---------- MATERIAL TO PROCESS ----------
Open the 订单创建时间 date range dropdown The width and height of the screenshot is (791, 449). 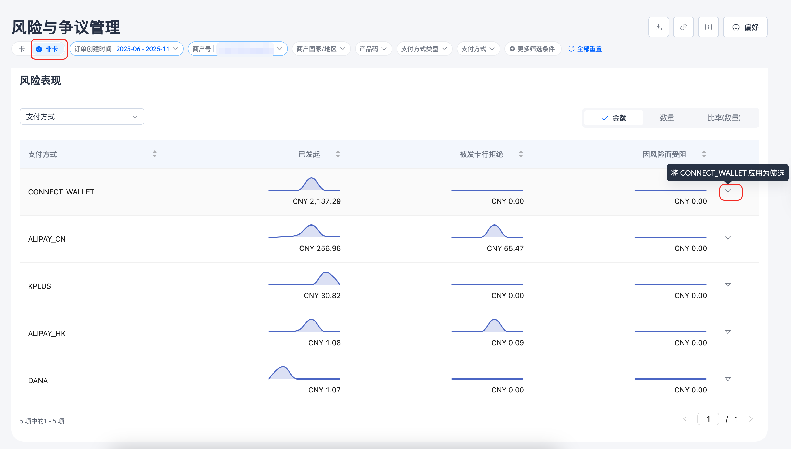tap(126, 49)
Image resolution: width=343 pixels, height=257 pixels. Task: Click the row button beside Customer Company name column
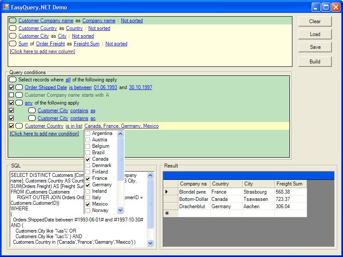(x=13, y=21)
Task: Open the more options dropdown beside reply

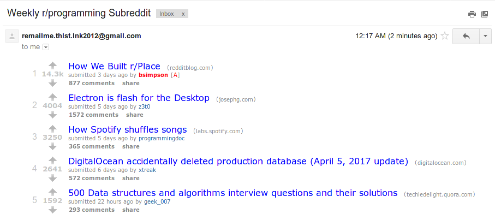Action: [x=485, y=36]
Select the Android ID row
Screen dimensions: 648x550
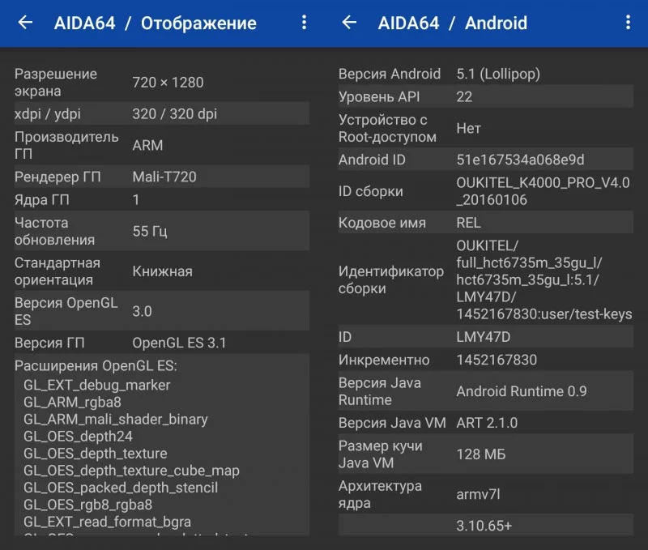point(484,160)
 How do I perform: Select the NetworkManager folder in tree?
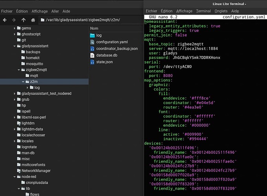coord(36,171)
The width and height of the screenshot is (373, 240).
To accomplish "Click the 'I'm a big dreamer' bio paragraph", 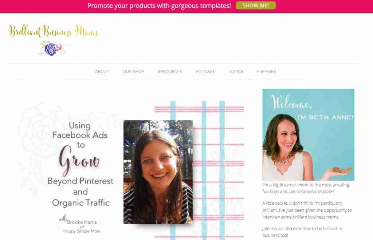I will (x=306, y=188).
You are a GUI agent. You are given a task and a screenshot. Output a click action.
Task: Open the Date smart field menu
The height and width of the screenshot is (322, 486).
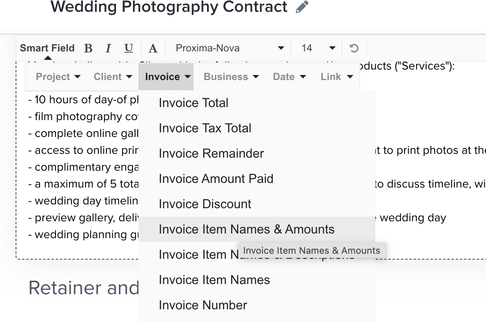tap(289, 77)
----------
* WORK INSTRUCTIONS *
Copy out every line of the entries above that contains the word "beside", treating uppercase and lowercase as different.

* FINAL RESULT *
Image resolution: width=343 pixels, height=257 pixels. Task: Click the row button beside Customer Company name column
Task: Open the more options dropdown beside reply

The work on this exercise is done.